◆ MATERIAL SHOWN ◆
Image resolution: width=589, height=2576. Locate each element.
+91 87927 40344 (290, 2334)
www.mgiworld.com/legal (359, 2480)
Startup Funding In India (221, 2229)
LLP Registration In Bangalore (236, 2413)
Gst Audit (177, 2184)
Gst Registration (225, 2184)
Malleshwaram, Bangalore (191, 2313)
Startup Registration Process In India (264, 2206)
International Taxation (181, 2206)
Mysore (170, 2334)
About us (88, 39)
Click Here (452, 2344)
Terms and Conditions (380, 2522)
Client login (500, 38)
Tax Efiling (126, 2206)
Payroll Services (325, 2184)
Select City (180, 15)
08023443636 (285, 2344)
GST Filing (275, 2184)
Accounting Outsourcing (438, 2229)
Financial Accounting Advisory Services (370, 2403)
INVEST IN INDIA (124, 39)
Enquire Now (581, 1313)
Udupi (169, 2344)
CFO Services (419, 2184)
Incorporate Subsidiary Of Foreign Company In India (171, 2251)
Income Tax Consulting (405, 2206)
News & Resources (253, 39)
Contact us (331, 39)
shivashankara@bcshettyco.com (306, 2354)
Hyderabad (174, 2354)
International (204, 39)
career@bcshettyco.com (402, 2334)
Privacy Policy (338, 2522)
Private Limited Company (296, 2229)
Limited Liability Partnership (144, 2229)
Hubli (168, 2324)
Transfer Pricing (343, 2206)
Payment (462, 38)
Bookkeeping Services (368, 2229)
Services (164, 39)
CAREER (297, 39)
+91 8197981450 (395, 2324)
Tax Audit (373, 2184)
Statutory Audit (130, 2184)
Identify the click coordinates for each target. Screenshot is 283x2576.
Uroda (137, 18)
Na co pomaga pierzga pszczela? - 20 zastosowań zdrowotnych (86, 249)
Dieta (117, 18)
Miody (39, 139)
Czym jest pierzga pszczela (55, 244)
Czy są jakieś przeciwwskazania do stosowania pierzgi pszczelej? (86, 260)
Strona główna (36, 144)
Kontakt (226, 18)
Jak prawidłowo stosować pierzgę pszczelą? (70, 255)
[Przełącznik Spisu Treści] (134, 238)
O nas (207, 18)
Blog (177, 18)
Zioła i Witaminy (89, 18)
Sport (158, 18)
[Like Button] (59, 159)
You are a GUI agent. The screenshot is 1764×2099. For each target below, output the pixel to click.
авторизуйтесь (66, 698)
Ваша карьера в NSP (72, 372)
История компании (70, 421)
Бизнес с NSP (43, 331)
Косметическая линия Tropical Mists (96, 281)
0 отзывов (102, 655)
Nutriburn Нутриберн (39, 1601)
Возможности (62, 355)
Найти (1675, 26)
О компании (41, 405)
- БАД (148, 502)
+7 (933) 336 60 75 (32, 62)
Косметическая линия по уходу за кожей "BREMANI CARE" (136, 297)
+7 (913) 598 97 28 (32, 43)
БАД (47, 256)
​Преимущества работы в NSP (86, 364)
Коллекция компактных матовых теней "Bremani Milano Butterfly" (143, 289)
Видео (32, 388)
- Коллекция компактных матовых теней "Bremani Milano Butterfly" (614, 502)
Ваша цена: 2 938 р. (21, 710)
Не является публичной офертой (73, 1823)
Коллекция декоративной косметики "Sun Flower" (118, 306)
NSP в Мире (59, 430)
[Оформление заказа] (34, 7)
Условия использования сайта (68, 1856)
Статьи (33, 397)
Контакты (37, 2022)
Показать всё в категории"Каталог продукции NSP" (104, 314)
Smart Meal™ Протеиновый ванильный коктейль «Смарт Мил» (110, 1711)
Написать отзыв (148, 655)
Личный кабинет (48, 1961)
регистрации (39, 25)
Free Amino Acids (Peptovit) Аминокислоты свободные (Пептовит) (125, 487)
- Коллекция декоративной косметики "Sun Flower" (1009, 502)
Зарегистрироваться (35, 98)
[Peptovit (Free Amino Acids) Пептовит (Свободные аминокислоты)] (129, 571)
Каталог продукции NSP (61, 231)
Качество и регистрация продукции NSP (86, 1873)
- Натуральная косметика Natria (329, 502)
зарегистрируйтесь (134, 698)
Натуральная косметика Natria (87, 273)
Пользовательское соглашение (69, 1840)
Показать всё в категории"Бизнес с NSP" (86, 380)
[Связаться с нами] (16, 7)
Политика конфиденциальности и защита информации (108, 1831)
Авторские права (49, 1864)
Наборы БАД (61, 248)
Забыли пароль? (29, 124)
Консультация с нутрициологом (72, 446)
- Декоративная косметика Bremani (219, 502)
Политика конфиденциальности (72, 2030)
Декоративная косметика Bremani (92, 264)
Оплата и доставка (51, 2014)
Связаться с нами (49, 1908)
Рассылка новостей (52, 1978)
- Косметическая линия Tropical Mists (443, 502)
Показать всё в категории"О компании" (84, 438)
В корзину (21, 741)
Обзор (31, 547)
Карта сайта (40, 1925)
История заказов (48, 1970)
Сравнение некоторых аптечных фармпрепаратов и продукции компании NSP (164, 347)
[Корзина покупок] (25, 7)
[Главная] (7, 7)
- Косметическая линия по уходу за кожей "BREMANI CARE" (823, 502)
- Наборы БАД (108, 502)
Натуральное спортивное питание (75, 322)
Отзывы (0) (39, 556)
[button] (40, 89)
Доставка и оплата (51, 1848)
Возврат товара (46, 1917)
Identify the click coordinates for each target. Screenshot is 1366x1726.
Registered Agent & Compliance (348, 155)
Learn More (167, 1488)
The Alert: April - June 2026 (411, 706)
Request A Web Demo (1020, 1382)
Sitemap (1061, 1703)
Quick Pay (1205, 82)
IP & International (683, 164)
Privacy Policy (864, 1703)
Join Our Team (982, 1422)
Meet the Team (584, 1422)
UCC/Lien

◆ ACTIVITY ◆
The data is to be given again in full, with every line exact.

◆ TASK OUTPUT ◆
Image resolution: width=589, height=2576. Locate each element.
+91 87927 40344 (290, 2334)
www.mgiworld.com/legal (359, 2480)
Startup Funding In India (221, 2229)
LLP Registration In Bangalore (236, 2413)
Gst Audit (177, 2184)
Gst Registration (225, 2184)
Malleshwaram, Bangalore (191, 2313)
Startup Registration Process In India (264, 2206)
International Taxation (181, 2206)
Mysore (170, 2334)
About us (88, 39)
Click Here (452, 2344)
Terms and Conditions (380, 2522)
Client login (500, 38)
Tax Efiling (126, 2206)
Payroll Services (325, 2184)
Select City (180, 15)
08023443636 (285, 2344)
GST Filing (275, 2184)
Accounting Outsourcing (438, 2229)
Financial Accounting Advisory Services (370, 2403)
INVEST IN INDIA (124, 39)
Enquire Now (581, 1313)
Udupi (169, 2344)
CFO Services (419, 2184)
Incorporate Subsidiary Of Foreign Company In India (171, 2251)
Income Tax Consulting (405, 2206)
News & Resources (253, 39)
Contact us (331, 39)
shivashankara@bcshettyco.com (306, 2354)
Hyderabad (174, 2354)
International (204, 39)
career@bcshettyco.com (402, 2334)
Privacy Policy (338, 2522)
Private Limited Company (296, 2229)
Limited Liability Partnership (144, 2229)
Hubli (168, 2324)
Transfer Pricing (343, 2206)
Payment (462, 38)
Bookkeeping Services (368, 2229)
Services (164, 39)
CAREER (297, 39)
+91 8197981450 (395, 2324)
Tax Audit (373, 2184)
Statutory Audit (130, 2184)
Identify the click coordinates for each target. Screenshot is 283x2576.
Uroda (137, 18)
Na co pomaga pierzga pszczela? - 20 zastosowań zdrowotnych (86, 249)
Dieta (117, 18)
Miody (39, 139)
Czym jest pierzga pszczela (55, 244)
Czy są jakieś przeciwwskazania do stosowania pierzgi pszczelej? (86, 260)
Strona główna (36, 144)
Kontakt (226, 18)
Jak prawidłowo stosować pierzgę pszczelą? (70, 255)
[Przełącznik Spisu Treści] (134, 238)
O nas (207, 18)
Blog (177, 18)
Zioła i Witaminy (89, 18)
Sport (158, 18)
[Like Button] (59, 159)
You are a GUI agent. The screenshot is 1764×2099. For each target below, output the pixel to click.
авторизуйтесь (66, 698)
Ваша карьера в NSP (72, 372)
История компании (70, 421)
Бизнес с NSP (43, 331)
Косметическая линия Tropical Mists (96, 281)
0 отзывов (102, 655)
Nutriburn Нутриберн (39, 1601)
Возможности (62, 355)
Найти (1675, 26)
О компании (41, 405)
- БАД (148, 502)
+7 (933) 336 60 75 (32, 62)
Косметическая линия по уходу за кожей "BREMANI CARE" (136, 297)
+7 (913) 598 97 28 (32, 43)
БАД (47, 256)
​Преимущества работы в NSP (86, 364)
Коллекция компактных матовых теней "Bremani Milano Butterfly" (143, 289)
Видео (32, 388)
- Коллекция компактных матовых теней "Bremani Milano Butterfly" (614, 502)
Ваша цена: 2 938 р. (21, 710)
Не является публичной офертой (73, 1823)
Коллекция декоративной косметики "Sun Flower" (118, 306)
NSP в Мире (59, 430)
[Оформление заказа] (34, 7)
Условия использования сайта (68, 1856)
Статьи (33, 397)
Контакты (37, 2022)
Показать всё в категории"Каталог продукции NSP" (104, 314)
Smart Meal™ Протеиновый ванильный коктейль «Смарт Мил» (110, 1711)
Написать отзыв (148, 655)
Личный кабинет (48, 1961)
регистрации (39, 25)
Free Amino Acids (Peptovit) Аминокислоты свободные (Пептовит) (125, 487)
- Коллекция декоративной косметики "Sun Flower" (1009, 502)
Зарегистрироваться (35, 98)
[Peptovit (Free Amino Acids) Пептовит (Свободные аминокислоты)] (129, 571)
Каталог продукции NSP (61, 231)
Качество и регистрация продукции NSP (86, 1873)
- Натуральная косметика Natria (329, 502)
зарегистрируйтесь (134, 698)
Натуральная косметика Natria (87, 273)
Пользовательское соглашение (69, 1840)
Показать всё в категории"Бизнес с NSP" (86, 380)
[Связаться с нами] (16, 7)
Политика конфиденциальности и защита информации (108, 1831)
Авторские права (49, 1864)
Наборы БАД (61, 248)
Забыли пароль? (29, 124)
Консультация с нутрициологом (72, 446)
- Декоративная косметика Bremani (219, 502)
Политика конфиденциальности (72, 2030)
Декоративная косметика Bremani (92, 264)
Оплата и доставка (51, 2014)
Связаться с нами (49, 1908)
Рассылка новостей (52, 1978)
- Косметическая линия Tropical Mists (443, 502)
Показать всё в категории"О компании" (84, 438)
В корзину (21, 741)
Обзор (31, 547)
Карта сайта (40, 1925)
История заказов (48, 1970)
Сравнение некоторых аптечных фармпрепаратов и продукции компании NSP (164, 347)
[Корзина покупок] (25, 7)
[Главная] (7, 7)
- Косметическая линия по уходу за кожей "BREMANI CARE" (823, 502)
- Наборы БАД (108, 502)
Натуральное спортивное питание (75, 322)
Отзывы (0) (39, 556)
[button] (40, 89)
Доставка и оплата (51, 1848)
Возврат товара (46, 1917)
Identify the click coordinates for each target. Screenshot is 1366x1726.
Registered Agent & Compliance (348, 155)
Learn More (167, 1488)
The Alert: April - June 2026 (411, 706)
Request A Web Demo (1020, 1382)
Sitemap (1061, 1703)
Quick Pay (1205, 82)
IP & International (683, 164)
Privacy Policy (864, 1703)
Join Our Team (982, 1422)
Meet the Team (584, 1422)
UCC/Lien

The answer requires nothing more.